Macon County Public Health will publicly report and name all clusters of COVID-19 cases identified at a workplace, educational, and community setting in Macon County to protect the public’s health. NC DHHS defines clusters of COVID-19 cases in workplace, educational, and other community settings as:

 • A minimum of five cases with illness onsets or initial positive results within a 14-day period AND 

 • Plausible linkage between cases; where cases were present in the same setting during the same time-period (e.g., same shift, same classroom, same physical work area); that the timing fits with likely timing of exposure; and that there is no other more likely source of exposure for identified cases (e.g., household or close contact to a confirmed case in another setting).

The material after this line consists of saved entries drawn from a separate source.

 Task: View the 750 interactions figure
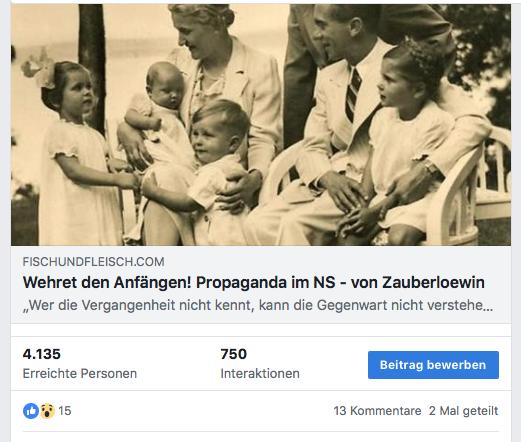(233, 354)
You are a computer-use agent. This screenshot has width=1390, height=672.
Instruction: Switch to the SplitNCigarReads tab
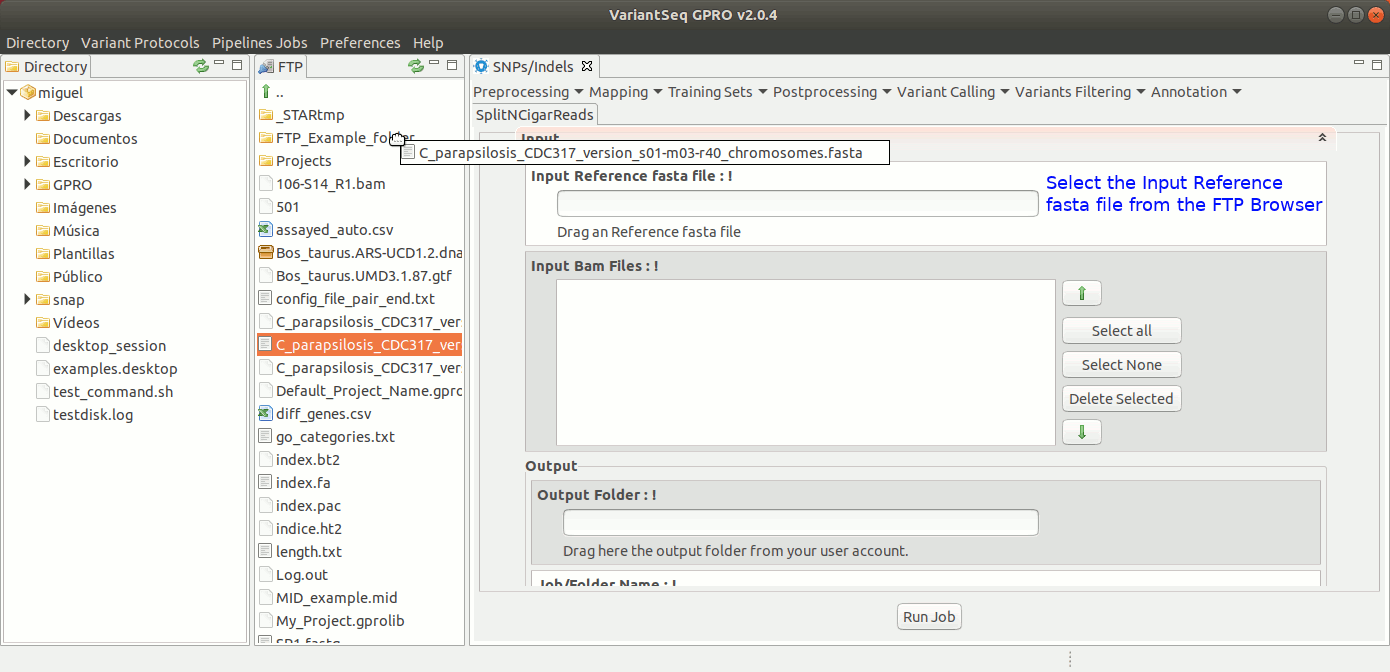pos(535,115)
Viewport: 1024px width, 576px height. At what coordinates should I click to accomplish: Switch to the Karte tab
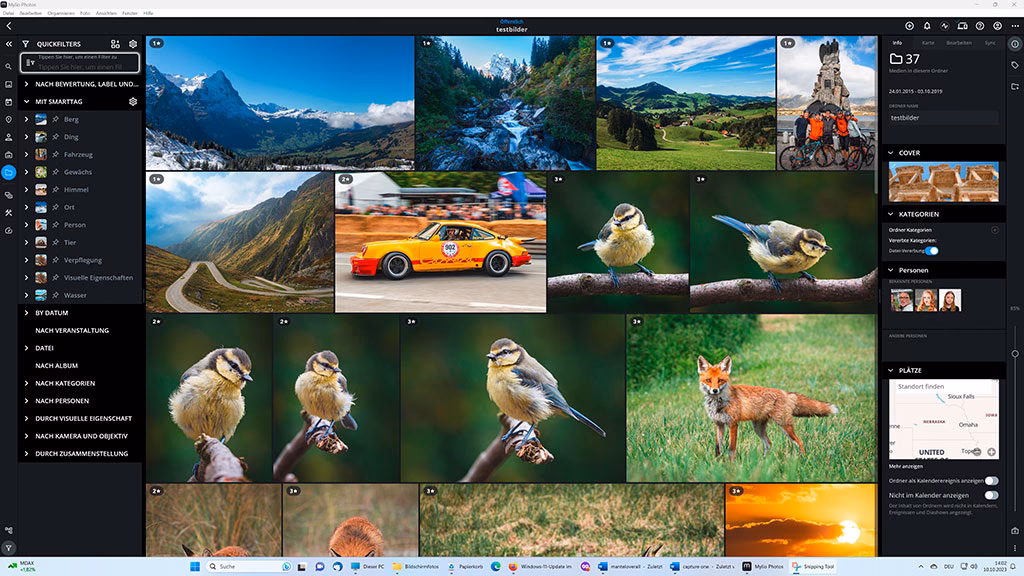point(930,44)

What constitutes a workplace, educational, or community setting?

Occupational settings are as followed: 

• Food processing plants

• Production facilities 

• Distribution facilities 

• Factories

• Construction sites

• Retail settings

• Office buildings

Educational settings are as followed: 

• Childcare facilities

• Schools

• Colleges or universities

Other Community settings are as followed:

• Religious gatherings

• Camps

• Other large gathering/events

Does MCPH have antibody tests?

No. At this time MCPH does not offer this service due to questionable reliability of currently available tests. The FDA states the antibody tests may not detect COVID-19 if it is in the early stages. Studies are still being conducted to better understand antibody tests. To learn more about the effectiveness of antibody tests, visit:

Question 4 – How will I know if I have been in close contact with a person with COVID-19?

Macon County Public Health is actively contact tracing all contacts of known COVID-19 cases. If Macon County Public Health believes that a person has likely been exposed with COVID-19, they will be contacted by the Communicable Disease staff to set up an appointment to get tested for the virus. In the event MCPH is not confident that all close contacts can be reached, a public announcement will be made.

Question 5 – How can I prevent getting COVID-19?

Practice the 3 W’s WEAR, WASH, WAIT. WEAR a face mask, WASH your hands or use hand sanitizer, and WAIT 6-feet apart.